Hi Tom,
> A brute-force way to narrow things down would be to write a little
> program that tries to retrieve each row individually by primary key,
> starting at 115848 since you know the rows before that are okay.
Thanks, this worked. I ran a perl script that went from 1 to
max(primary_id), and selected a record and then inserted it into a new
table.
There were a total of two bad records, so not too bad. =)
> That's disturbing; short of a serious failure (disk crash, for instance)

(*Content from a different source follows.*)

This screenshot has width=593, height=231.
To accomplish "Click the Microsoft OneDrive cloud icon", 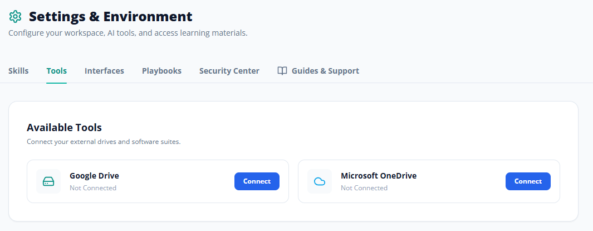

> I don't know of anything that would cause this.
>
> One thing that would be interesting to try is to investigate the TOAST
> table directly.
# select oid from pg_class where relname = 'users';
oid
---------
9361620
(1 row)
# select chunk_seq, length(chunk_data) from pg_toast_9361620 where
chunk_id = 12851102 order by chunk_seq;
chunk_seq | length
-----------+--------
(0 rows)
Very strange.
Now that we can backup the data, we've switched the database to a brand
new disk drive, and re-imported and vacuumed everything. The application
is running smoothly again.
I doubt this is relevant, but we were symlinking /usr/local/pgsql/data
-> /mnt/disk2/pgsql. Also, one column in the problem table was a text
field avg'ing 20k.
I still have the old database if it helps.